名前はインドのベンガル地方から良質な酸化鉄が産出されたことに由来します。
色は『暗い黄みの赤』とされていますが今日では生成時の燃焼温度や調合により黒色や黄茶色などもつくられております。

歴史
古くは約20000年前の旧石器時代のクロマニヨン人が描いたとされるフランスのラスコー壁画にも用いらております。

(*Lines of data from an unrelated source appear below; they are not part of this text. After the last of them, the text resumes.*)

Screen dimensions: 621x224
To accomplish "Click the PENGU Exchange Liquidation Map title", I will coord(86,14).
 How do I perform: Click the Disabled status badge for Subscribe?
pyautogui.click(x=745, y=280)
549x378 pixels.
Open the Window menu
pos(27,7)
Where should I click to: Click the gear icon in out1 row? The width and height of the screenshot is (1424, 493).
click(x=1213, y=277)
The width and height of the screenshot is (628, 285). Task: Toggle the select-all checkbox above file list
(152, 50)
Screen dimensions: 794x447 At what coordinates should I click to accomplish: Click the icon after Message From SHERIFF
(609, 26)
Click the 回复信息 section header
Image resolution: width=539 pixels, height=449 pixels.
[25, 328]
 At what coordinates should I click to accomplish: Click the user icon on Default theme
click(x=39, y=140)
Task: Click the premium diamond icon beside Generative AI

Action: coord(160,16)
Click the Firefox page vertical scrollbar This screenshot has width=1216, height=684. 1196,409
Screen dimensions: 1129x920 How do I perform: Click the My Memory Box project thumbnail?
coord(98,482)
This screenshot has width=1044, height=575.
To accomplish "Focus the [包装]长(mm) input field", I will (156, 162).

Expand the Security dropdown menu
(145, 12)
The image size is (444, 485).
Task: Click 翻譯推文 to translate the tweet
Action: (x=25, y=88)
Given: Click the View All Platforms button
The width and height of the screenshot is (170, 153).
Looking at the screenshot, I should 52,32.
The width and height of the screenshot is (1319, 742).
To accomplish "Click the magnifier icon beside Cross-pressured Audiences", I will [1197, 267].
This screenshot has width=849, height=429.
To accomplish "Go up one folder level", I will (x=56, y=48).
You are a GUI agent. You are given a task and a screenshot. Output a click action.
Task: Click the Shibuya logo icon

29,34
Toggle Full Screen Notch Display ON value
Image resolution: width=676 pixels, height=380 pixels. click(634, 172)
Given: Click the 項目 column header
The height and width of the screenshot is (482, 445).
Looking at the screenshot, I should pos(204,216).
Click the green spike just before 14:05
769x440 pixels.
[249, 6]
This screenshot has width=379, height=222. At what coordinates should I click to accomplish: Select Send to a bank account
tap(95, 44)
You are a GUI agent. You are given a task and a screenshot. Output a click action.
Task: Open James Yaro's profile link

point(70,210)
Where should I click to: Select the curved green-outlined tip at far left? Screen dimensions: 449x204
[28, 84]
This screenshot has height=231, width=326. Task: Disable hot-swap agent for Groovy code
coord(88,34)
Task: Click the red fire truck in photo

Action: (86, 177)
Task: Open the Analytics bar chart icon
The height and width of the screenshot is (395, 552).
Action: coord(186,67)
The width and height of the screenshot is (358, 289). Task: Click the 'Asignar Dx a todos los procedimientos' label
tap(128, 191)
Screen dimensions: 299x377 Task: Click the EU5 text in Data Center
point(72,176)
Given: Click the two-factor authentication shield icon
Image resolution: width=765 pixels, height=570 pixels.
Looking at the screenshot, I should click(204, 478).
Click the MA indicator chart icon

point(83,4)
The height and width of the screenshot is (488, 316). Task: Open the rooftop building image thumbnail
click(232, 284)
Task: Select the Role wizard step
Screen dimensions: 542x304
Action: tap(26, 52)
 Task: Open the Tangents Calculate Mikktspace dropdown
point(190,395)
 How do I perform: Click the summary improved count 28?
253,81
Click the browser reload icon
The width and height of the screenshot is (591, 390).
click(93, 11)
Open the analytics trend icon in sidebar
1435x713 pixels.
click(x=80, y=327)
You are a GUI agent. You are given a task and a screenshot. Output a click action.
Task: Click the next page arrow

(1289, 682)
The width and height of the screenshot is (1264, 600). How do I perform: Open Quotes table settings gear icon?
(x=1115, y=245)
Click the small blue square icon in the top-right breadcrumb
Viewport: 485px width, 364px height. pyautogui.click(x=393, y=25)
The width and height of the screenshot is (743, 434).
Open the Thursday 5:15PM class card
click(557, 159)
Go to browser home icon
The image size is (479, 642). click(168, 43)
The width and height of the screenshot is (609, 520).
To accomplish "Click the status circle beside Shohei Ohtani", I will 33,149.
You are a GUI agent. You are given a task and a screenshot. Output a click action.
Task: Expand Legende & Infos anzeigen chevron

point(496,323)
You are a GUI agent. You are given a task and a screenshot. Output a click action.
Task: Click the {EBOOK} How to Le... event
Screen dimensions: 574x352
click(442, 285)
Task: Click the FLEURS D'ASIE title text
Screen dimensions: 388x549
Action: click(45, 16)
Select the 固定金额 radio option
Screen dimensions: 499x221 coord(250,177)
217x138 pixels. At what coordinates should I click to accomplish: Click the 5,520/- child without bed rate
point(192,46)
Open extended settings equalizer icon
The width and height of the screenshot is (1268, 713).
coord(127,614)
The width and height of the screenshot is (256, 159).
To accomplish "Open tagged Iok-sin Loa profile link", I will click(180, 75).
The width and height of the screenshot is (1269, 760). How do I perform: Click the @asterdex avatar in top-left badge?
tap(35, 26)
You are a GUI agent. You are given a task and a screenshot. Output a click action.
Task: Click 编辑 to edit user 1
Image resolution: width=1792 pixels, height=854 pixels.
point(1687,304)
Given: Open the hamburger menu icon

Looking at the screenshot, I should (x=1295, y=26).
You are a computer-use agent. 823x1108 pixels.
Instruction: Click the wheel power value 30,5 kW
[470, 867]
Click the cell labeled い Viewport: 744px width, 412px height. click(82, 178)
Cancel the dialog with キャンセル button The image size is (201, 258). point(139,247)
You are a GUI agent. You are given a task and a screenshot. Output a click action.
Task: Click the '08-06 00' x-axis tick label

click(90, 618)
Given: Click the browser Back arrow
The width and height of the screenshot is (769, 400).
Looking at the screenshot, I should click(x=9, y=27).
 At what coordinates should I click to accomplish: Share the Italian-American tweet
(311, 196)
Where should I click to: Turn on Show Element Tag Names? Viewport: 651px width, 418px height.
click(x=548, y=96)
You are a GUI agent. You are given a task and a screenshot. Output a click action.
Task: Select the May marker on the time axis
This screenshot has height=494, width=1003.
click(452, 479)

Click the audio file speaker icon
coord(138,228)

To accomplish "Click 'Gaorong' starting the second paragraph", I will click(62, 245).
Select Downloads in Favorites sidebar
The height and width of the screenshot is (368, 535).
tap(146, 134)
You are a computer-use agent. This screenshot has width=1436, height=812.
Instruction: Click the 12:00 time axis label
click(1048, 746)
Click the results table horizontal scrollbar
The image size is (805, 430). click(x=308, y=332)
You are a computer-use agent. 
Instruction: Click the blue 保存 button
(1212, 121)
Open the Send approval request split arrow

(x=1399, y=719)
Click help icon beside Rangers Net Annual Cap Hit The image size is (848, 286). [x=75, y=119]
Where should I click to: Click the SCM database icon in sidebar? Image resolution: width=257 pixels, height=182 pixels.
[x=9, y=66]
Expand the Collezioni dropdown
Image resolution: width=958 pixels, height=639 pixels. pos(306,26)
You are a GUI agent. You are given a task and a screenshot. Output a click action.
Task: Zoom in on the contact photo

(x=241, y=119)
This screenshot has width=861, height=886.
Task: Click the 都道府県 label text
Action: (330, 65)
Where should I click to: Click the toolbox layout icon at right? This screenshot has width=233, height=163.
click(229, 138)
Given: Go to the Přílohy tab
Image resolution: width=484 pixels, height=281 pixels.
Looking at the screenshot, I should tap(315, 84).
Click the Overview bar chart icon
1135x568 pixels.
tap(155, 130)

日本では縄文土器・弥生土器にも酸化鉄成分の赤色顔料の使用が見られており飛鳥時代の高松塚古墳の壁画や、仏教の伝来以降は寺院の建築材の顔料としても使用されてきました。
江戸中期には備中吹屋(岡山県)において銅山の副産物である硫化鉄を原料とした良質なベンガラの製造法が確立され、多量の製造が可能になったことと色の鮮やかさから陶磁器・漆器・建築塗料として全国に広がっていきました。
現代では製造の多くが乾式法から湿式法に代わり用途も医薬品、化粧品などにも広がっています。
ベンガラの特徴
天然鉱石や金属の化学反応により得られる酸化物などからつくられる無機顔料に属する『ベンガラ』には以下のような特徴があります。尚、有機顔料は石油などから合成した顔料となります。
・経年劣化しにくい
無機顔料であるベンガラは耐熱性、耐水性、耐光性、耐酸性、耐アルカリ性に優れています。
主成分である酸化鉄が科学的な反応が起こりにくく、性質が変化しにくいためです。
また防虫・防腐効果もあるので古くから建築塗料や船舶の防腐材としても利用されてきました。

・人体に無害で安全
無機顔料なので余計なものが含まれていません。
食品添加物としても使用されており、医薬品の着色料、化粧品にも使用されています。
また有機溶剤のような刺激臭がないので建築材の塗料としても身体にやさしいです。
自然に存在する成分であるため環境にも負荷をかけません。
・自然素材ならではのやさしい風合い
ビビットカラーのような鮮やかな色調はベンガラにはありません。
代わりに自然素材のやさしく奥深い色合いがあり、日本の風景や住居にとても似合います。